Following recent attacks in the U.S. and abroad by terrorists who claim to espouse Islamic beliefs, more American parent groups have turned attention to what children are taught about the religion. Muslims and their supporters say the opposition to the textbooks amounts to fear-mongering and presents a distorted view of their faith.
Kristen Amundson, executive director of the National Association of State Boards of Education, which represents U.S. state and territorial education boards, said she expects to see more parents pushing to change textbooks and curriculum this year.
“We will see a raft of it,” she said. “It is going to be coming before local boards, state boards and legislatures.”
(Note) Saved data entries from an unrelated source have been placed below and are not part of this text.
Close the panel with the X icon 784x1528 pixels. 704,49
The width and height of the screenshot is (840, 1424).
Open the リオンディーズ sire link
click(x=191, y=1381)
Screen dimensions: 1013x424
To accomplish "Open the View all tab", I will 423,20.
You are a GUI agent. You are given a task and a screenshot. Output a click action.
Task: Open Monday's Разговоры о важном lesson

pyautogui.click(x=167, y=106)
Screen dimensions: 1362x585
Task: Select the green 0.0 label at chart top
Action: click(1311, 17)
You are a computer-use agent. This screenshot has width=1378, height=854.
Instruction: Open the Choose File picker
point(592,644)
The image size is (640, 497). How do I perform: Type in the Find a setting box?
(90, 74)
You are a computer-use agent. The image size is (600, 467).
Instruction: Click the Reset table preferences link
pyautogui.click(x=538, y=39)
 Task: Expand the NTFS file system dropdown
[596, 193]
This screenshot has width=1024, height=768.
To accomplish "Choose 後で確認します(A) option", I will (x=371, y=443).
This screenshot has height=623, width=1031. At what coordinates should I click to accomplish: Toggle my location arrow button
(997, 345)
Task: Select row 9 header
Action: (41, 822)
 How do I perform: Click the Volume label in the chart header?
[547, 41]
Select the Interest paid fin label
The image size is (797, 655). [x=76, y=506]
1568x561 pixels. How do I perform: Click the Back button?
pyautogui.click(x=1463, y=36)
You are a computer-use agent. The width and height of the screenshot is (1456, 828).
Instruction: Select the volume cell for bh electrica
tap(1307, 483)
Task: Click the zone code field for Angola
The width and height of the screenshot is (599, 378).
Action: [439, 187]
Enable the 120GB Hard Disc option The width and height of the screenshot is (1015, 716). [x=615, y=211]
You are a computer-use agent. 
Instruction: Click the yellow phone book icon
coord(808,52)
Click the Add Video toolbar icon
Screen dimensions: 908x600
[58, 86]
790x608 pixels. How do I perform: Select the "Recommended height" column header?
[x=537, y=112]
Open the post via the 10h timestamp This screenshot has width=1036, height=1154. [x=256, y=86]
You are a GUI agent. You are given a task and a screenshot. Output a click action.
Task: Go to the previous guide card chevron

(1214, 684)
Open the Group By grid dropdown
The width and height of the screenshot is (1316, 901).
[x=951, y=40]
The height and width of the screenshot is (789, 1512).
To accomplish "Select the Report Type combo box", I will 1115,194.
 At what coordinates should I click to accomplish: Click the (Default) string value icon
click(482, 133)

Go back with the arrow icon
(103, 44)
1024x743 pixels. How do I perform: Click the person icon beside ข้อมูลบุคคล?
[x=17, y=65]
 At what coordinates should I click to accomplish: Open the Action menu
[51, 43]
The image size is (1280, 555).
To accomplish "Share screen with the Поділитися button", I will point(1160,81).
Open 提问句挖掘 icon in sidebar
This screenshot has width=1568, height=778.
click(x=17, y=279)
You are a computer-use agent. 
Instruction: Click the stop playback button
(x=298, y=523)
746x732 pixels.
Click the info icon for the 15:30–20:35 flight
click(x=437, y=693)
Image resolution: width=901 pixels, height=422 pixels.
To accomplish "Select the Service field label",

A bill in Tennessee, backed by a leading Republican legislator, is expected to be the focus of heated debate in that state’s legislative session, which started this past week. The bill, introduced by Rep. Sheila Butt, seeks to exclude any “religious doctrine,” not just Islam, from middle-school textbooks.
Ms. Butt, an author of Christian books, said in an email that she wrote the bill after complaints from “constituents who realized that some religions were more heavily weighted in the standards and that doctrine was being taught to Junior High students.” Republican Gov. Bill Haslam has said the bill is too broad, but Candice McQueen, the state’s education commissioner, has sped up reviews of social-studies standards following the criticism.
Similar battles have gone before state education boards in Texas and Alabama, and there were calls throughout 2015 to revise textbooks in school districts in states including California, Wisconsin and Massachusetts. A group called Truth in Texas Textbooks Coalition won substantial changes—many of them regarding descriptions of Islam—from that state’s board of education in 2014, according to the group’s chairman, Roy White.
This past December, parents in rural Virginia complained when a high-school teacher assigned her students to practice Arabic writing by copying an Islamic statement of faith. Some in the community called for her to be fired, but others rallied to her defense.
At issue are books used in Pearson PLC’s seventh-grade curriculum “myWorld History & Geography: The Middle Ages to Exploration of the Americas,” used in 30 of Tennessee’s 140 school districts. For example, two pages on “Muslim Empires” state that Islam expanded through conquest but also “spread peacefully” in many areas and that “religious toleration” by Muslims toward Jews and Christians helped the empire expand.
Critics of the textbooks argue that Islam spread largely through violent conquest over the centuries.
“These textbooks present a promotional, positive view of Islam,” said Steve Gill, a spokesman for Citizens Against Islamic Indoctrination in Sparta, Tenn. He added, in light of recent attacks in California and Paris and in last summer’s incident in Tennessee, where a local Muslim man killed five members of the U.S. military, that teaching that Islam is “a religion of peace and tolerance is just not accurate now or in history.”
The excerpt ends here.